--- DATA FOR THIS TASK Enclosed Below ---

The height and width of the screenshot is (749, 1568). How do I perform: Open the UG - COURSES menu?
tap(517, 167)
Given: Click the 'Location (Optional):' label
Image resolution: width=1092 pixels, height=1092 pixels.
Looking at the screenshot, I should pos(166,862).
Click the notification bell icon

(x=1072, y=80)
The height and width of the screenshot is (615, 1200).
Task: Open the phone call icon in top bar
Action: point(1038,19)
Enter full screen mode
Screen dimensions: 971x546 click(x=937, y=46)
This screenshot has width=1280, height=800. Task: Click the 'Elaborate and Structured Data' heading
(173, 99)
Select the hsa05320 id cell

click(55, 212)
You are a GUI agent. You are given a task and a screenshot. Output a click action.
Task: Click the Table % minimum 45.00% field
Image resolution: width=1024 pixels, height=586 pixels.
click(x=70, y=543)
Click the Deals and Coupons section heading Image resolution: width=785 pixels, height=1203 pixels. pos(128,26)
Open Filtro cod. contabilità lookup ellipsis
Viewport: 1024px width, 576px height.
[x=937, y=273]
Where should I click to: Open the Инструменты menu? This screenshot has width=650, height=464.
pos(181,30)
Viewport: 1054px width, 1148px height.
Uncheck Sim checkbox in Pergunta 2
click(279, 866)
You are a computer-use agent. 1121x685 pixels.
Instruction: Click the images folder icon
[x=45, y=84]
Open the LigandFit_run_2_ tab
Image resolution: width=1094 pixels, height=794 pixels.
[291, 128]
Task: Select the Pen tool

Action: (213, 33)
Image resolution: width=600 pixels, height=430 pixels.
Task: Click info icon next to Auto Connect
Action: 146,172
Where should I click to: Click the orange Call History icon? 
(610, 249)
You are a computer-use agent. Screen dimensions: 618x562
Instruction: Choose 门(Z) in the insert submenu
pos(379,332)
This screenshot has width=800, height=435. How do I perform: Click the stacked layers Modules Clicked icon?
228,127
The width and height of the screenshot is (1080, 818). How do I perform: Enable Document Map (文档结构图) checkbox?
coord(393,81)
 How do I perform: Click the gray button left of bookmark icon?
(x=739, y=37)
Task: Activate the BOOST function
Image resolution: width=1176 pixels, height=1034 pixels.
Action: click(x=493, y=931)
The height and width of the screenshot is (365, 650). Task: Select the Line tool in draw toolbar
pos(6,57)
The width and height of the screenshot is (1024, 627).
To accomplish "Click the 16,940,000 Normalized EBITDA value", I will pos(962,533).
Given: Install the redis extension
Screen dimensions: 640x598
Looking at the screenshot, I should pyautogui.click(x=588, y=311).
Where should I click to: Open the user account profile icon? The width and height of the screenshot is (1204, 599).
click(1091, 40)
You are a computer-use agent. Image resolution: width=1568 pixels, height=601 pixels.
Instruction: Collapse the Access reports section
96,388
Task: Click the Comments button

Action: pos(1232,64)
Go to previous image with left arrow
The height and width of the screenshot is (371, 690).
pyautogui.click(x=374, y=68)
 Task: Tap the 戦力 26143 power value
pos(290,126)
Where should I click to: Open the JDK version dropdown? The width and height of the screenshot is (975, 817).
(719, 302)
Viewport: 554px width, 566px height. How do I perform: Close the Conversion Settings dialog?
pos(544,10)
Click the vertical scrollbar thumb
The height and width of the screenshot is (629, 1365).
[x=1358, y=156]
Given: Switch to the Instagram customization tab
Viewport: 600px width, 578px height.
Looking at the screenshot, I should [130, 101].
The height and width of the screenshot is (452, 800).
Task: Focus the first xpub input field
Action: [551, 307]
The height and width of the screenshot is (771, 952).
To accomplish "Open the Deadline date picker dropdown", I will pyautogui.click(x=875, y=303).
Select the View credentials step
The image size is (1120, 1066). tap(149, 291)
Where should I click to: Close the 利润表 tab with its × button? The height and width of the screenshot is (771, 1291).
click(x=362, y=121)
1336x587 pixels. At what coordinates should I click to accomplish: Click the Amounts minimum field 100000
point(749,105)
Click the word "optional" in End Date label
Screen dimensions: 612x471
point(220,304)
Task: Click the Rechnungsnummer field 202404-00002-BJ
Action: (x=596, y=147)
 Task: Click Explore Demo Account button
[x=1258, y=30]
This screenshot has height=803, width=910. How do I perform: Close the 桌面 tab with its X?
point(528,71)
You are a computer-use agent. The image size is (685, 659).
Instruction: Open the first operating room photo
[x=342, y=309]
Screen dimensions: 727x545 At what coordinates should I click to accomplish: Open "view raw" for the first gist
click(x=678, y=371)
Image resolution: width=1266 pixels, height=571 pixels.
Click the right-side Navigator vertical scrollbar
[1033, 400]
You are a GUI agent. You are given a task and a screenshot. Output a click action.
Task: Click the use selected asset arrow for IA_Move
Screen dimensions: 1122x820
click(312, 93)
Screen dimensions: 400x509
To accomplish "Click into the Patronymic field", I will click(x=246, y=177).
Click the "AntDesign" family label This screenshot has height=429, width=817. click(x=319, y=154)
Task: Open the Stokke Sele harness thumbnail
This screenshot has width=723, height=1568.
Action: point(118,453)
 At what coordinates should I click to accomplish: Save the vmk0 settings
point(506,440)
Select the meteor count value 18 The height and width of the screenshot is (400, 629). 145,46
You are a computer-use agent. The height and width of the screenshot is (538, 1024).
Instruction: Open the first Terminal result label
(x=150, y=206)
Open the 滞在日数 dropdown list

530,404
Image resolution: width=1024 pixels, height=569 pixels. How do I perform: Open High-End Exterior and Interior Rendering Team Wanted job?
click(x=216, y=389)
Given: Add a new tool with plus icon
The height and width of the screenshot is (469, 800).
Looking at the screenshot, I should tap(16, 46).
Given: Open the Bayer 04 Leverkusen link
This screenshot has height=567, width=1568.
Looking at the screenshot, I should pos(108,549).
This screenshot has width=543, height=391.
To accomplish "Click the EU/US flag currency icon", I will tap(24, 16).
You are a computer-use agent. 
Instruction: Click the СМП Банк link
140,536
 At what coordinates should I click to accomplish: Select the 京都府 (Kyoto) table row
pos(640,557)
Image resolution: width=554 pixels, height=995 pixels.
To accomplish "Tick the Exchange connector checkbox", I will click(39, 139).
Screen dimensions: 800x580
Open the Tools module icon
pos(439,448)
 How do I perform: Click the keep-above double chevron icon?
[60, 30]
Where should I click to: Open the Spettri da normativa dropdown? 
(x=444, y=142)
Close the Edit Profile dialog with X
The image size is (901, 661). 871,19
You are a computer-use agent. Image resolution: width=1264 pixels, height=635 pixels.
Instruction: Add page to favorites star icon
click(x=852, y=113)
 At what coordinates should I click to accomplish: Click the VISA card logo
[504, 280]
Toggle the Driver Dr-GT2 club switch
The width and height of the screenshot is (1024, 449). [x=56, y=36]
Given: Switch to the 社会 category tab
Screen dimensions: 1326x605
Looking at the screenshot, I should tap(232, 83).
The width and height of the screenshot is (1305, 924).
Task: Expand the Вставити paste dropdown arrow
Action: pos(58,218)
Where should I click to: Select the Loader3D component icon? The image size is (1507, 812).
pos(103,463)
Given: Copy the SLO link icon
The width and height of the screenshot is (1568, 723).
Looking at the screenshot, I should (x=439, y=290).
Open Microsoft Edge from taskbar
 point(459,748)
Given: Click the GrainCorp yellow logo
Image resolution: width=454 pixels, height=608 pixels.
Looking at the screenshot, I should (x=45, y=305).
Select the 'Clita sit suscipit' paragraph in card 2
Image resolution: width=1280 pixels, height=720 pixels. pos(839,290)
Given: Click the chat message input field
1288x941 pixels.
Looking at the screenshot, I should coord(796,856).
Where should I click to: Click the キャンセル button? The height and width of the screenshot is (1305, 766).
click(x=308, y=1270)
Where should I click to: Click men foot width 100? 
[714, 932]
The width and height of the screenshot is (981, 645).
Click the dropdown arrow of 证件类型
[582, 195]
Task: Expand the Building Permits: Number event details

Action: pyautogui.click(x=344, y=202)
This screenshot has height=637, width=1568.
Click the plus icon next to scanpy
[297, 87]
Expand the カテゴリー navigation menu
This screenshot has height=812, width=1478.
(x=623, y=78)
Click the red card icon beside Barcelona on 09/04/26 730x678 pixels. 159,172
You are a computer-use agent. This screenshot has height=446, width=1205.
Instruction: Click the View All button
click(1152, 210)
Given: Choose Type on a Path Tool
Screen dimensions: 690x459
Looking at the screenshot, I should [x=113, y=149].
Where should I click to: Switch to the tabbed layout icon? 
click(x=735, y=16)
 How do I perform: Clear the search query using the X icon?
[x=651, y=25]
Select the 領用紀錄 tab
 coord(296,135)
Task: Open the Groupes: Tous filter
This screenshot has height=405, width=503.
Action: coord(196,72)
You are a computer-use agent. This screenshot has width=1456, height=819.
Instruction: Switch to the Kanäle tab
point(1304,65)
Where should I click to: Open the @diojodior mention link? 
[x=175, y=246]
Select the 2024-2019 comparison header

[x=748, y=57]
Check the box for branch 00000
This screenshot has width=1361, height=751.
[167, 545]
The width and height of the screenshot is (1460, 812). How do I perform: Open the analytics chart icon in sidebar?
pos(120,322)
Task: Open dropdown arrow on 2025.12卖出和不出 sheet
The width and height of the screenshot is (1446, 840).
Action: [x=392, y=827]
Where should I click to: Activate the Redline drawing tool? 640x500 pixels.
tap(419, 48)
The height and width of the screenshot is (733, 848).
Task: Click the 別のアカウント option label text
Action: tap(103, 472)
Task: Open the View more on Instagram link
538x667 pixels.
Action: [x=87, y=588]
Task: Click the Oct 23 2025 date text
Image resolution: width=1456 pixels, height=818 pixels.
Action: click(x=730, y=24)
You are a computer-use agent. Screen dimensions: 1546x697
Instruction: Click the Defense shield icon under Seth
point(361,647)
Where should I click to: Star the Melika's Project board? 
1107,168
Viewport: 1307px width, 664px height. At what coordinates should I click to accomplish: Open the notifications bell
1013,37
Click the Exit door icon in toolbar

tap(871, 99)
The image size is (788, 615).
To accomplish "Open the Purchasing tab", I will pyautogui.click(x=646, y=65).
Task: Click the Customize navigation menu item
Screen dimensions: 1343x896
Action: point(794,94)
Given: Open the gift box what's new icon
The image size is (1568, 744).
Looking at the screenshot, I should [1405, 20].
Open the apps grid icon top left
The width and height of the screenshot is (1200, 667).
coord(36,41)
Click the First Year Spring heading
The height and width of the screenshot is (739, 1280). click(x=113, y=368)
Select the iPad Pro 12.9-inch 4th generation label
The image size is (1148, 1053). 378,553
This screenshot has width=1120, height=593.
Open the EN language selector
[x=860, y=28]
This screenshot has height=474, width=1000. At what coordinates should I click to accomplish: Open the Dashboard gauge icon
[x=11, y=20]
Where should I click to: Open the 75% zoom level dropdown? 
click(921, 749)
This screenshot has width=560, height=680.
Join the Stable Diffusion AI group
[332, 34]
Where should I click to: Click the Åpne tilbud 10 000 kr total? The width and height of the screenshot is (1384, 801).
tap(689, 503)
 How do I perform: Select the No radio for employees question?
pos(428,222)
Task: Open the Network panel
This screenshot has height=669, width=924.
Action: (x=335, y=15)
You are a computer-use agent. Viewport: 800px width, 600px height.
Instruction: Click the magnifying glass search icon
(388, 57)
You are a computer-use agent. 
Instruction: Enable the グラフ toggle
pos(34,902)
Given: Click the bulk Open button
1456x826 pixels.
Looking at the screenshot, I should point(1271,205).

--- End of Enclosed DATA FOR THIS TASK ---

**TASK TO COMPLETE:** Across the records above, return every line that contains the word "navigation".

**EXERCISE OUTPUT:**
Expand the カテゴリー navigation menu
Task: Click the Customize navigation menu item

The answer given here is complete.